There are words, such as terror, suspicion, arrest, interrogation, torture, that appear to represent definite actions or particular states of being. That is what the logic of institution requires. It is only when that logic is overturned that their essential content of violation becomes visible — in the form of a disorder that throws relationships into disarray, that between the State and the individual as well as that of the individual with himself. A girl going home may not be thinking about the protection of the State that makes this action of hers possible. She may not be conscious of her height, or her identity as daughter or as student. It is at the moment that the State reverses the relationship construed so far as “natural”, and turns from protection to assault, that all these unarticulated categories come into play. Then Putul is compelled to redefine her sense of self, to shift the bases of her identity on to new and, perhaps, less stable, or never-thought-of, premises. She is suddenly vulnerable, as if without the skin she has grown up with and grown into. Because the State ‘suspects’ that she is its enemy, she is now an ‘outsider’, and the unselfconsciousnesses clothing her identity are stripped away.
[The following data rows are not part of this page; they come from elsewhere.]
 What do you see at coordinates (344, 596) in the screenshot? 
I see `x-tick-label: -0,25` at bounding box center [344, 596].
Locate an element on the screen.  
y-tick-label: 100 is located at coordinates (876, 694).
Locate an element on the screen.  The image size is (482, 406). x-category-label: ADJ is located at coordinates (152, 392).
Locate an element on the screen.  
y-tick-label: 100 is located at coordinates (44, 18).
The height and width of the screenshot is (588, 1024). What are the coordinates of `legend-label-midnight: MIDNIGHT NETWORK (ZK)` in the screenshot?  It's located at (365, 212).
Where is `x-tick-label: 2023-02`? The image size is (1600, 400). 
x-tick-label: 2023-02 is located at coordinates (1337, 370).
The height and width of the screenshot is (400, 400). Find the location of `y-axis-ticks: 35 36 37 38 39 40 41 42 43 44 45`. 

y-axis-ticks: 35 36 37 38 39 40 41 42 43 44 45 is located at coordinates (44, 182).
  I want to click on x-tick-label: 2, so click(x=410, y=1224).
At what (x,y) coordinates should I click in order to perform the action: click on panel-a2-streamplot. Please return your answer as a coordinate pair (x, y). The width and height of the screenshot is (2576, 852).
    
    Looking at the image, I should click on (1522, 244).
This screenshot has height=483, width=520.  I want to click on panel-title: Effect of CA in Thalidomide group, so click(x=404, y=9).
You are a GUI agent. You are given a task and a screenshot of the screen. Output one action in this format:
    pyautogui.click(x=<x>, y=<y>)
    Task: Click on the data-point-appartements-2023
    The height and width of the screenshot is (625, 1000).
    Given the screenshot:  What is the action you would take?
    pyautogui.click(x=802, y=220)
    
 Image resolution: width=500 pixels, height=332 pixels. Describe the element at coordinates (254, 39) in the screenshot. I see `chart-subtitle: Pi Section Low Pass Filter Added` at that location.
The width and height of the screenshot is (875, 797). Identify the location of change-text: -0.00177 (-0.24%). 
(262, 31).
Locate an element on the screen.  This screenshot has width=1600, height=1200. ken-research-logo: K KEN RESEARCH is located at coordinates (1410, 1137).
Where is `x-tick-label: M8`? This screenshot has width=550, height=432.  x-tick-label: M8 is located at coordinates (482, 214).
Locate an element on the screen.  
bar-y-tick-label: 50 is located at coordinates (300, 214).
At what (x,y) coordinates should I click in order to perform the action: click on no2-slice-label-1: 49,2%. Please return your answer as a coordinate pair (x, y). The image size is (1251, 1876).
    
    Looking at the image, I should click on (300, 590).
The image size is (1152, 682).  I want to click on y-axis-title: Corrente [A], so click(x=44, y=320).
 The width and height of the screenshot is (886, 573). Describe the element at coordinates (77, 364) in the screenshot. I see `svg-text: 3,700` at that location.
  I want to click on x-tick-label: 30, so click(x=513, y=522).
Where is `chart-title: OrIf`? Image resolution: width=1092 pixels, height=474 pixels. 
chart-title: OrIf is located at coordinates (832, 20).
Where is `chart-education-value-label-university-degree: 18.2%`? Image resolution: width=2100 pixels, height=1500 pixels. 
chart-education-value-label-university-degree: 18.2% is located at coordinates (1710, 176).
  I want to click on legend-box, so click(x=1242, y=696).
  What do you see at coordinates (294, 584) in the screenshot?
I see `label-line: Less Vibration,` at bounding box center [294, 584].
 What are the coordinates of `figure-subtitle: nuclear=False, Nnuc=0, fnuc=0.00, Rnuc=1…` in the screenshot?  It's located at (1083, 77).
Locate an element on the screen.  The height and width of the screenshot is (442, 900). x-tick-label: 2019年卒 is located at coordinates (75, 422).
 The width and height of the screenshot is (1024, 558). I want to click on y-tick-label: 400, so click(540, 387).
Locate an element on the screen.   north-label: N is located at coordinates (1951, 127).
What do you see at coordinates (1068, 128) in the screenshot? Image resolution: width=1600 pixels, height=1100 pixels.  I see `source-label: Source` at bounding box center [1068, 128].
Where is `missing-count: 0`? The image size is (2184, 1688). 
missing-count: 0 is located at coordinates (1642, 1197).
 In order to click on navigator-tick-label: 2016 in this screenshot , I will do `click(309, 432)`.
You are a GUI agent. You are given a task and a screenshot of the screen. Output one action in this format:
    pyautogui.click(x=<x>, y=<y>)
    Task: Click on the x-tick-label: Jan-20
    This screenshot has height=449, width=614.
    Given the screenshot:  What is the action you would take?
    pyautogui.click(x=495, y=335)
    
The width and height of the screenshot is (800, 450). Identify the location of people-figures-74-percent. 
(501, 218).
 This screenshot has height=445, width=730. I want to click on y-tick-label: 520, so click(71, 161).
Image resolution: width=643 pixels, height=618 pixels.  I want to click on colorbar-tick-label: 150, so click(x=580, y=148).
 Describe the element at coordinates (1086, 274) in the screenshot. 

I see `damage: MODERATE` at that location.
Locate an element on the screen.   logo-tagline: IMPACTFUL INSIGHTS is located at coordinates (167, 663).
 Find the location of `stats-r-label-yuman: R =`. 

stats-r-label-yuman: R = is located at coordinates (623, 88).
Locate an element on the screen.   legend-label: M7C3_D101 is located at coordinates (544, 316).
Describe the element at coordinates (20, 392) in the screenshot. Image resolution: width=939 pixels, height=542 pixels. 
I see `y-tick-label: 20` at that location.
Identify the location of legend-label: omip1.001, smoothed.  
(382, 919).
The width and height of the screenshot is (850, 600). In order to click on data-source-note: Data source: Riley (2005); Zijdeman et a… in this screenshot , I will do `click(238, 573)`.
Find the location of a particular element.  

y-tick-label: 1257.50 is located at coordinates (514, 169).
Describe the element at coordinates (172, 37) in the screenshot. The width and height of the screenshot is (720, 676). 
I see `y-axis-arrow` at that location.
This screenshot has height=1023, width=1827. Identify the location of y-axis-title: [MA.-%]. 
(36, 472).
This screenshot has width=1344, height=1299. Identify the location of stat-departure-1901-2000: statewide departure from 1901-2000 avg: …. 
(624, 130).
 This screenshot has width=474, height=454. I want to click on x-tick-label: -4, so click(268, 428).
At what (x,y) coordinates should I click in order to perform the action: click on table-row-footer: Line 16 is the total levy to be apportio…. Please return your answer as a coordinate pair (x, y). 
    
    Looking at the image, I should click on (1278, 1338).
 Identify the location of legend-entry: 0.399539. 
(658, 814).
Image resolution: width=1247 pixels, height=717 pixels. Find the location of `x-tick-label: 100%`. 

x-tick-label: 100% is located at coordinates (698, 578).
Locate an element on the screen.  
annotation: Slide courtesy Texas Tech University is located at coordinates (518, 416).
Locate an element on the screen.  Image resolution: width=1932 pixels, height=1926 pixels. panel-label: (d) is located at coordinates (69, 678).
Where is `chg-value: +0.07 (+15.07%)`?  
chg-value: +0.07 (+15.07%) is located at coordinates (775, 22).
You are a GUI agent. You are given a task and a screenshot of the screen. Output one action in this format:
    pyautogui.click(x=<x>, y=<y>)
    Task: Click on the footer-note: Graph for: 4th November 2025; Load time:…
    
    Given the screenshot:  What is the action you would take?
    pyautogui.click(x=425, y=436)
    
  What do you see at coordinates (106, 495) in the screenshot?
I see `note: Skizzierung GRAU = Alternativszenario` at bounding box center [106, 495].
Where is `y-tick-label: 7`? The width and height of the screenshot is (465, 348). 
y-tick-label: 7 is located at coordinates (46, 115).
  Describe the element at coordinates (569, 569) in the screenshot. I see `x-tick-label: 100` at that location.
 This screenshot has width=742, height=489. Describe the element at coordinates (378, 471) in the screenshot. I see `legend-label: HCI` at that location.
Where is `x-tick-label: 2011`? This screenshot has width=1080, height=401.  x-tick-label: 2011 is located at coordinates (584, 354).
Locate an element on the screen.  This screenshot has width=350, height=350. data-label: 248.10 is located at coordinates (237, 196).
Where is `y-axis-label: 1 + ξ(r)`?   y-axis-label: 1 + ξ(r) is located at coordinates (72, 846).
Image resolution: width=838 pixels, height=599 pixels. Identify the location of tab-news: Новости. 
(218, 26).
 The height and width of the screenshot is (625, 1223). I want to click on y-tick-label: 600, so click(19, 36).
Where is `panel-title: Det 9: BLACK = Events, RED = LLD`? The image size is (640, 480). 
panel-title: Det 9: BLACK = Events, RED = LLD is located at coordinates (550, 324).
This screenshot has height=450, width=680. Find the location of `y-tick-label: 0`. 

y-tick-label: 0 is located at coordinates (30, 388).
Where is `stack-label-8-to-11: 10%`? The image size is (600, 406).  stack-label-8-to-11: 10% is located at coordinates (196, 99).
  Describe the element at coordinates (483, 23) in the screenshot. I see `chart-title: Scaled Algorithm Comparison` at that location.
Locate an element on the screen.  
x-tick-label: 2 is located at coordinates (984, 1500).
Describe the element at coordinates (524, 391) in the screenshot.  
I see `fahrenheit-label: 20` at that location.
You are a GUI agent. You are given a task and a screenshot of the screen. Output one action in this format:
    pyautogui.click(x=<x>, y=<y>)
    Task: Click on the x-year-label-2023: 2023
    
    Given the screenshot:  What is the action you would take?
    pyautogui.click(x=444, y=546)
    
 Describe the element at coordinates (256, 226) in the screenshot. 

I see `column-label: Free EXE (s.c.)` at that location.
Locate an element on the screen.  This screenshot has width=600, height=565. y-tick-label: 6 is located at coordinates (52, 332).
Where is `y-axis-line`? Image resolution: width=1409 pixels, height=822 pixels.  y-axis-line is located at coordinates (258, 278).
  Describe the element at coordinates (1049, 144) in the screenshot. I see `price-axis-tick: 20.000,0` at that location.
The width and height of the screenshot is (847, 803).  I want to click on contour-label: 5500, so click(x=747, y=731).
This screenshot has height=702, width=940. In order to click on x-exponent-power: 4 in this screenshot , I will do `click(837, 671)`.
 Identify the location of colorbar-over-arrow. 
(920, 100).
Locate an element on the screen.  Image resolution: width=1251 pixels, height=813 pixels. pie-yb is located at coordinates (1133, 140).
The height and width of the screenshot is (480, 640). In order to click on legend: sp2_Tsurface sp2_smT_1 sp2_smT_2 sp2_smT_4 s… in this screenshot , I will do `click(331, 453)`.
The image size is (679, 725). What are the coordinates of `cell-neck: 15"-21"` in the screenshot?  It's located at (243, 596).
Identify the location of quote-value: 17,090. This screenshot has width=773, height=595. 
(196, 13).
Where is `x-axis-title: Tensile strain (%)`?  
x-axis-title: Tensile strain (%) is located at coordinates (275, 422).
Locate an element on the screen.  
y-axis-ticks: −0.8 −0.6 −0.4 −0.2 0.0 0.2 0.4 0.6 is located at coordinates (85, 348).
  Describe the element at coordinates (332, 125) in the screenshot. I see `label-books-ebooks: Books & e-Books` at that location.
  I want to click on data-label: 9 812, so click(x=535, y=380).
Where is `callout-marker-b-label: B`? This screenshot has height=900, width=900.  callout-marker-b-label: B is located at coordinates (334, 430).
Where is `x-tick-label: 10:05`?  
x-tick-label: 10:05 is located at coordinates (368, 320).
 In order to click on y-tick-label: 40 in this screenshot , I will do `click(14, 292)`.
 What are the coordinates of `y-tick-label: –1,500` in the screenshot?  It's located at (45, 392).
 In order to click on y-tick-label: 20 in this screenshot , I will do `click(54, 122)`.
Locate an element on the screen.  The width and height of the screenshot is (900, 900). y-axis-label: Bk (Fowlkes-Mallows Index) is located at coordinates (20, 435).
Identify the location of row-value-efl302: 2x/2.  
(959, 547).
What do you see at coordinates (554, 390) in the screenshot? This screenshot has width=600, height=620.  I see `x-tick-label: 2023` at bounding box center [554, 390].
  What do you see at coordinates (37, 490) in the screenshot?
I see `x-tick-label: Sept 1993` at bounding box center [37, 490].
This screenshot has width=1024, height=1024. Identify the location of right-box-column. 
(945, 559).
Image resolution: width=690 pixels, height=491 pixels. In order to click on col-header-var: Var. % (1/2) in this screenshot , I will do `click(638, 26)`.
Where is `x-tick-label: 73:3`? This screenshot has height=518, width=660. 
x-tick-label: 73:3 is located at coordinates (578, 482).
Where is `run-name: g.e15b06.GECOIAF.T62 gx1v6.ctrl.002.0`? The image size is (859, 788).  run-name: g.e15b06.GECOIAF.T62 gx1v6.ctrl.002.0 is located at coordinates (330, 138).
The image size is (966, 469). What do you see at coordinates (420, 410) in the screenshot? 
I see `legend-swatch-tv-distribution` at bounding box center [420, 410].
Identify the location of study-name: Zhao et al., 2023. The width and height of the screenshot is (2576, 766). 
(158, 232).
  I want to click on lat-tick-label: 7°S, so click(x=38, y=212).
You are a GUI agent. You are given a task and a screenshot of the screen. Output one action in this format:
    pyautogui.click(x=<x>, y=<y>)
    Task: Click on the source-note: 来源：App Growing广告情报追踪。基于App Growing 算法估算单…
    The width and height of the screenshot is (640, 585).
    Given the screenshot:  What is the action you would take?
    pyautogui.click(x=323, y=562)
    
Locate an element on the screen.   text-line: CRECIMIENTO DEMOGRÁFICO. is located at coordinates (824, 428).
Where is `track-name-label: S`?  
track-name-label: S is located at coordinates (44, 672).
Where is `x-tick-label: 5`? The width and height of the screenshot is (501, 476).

The State declares war on its presumed enemy by withdrawing her rights. No one knows when she has been arrested, she is not produced in court within 24 hours, she is untraced till the CJM intervenes, and she is charged with possessing drugs since the drugs law prohibits bail.

Putul was granted bail, months after her arrest, because the court felt that the prosecution failed to prove her guilt. The State did not bother to bring out its entire arsenal against her, as it did against the human rights activist and doctor, Binayak Sen, in Chhattisgarh. He had shown that some ‘Maoists’ killed in an ‘encounter’ were just defenceless adivasi villagers. He remains in custody since May last year in spite of worldwide outrage. The building of charges against him, of helping extremists, follows the same principles as those used against Putul, only in his case the State is far more deeply engaged. And his incarceration follows the same logic as that of the death of the adivasis.

Sen, though, must have known what he was dealing with, while Putul, it seems now, had no idea that she was dealing with anything at all. When such a person enters that unexplored battlefield where the State treats her as enemy, what happens to her identity?

For some, the new premises it must seek to build itself on may seem non-existent, and total vulnerability the only truth. Avijit Sinha, a customs official and the son-in-law of a policeman, was arrested for suspected links with Naxalites on July 5, 2002 and was released on July 6 after interrogation. He committed suicide on July 7. His telephone had once been used by an alleged sympathizer of the People’s War, which is not a banned outfit in West Bengal. The police denied torturing him, while his family alleged mental torture. What do these terms really mean? Could it be that Avijit felt betrayed, irredeemably, in some raw core of his sense of self, which he may have built on a belief in work, dignity, honesty, a peaceful life, and the trust a law-abiding citizen has in the State? He served the State, as did his father and father-in-law. Perhaps his identity was dismantled in a way he did not know how to put together again.

The police had violated 11 norms of arrest set down by the Supreme Court, it was found. Had he been arrested according to those norms, would he have been able to continue living? Or, maybe, he would not have been arrested at all?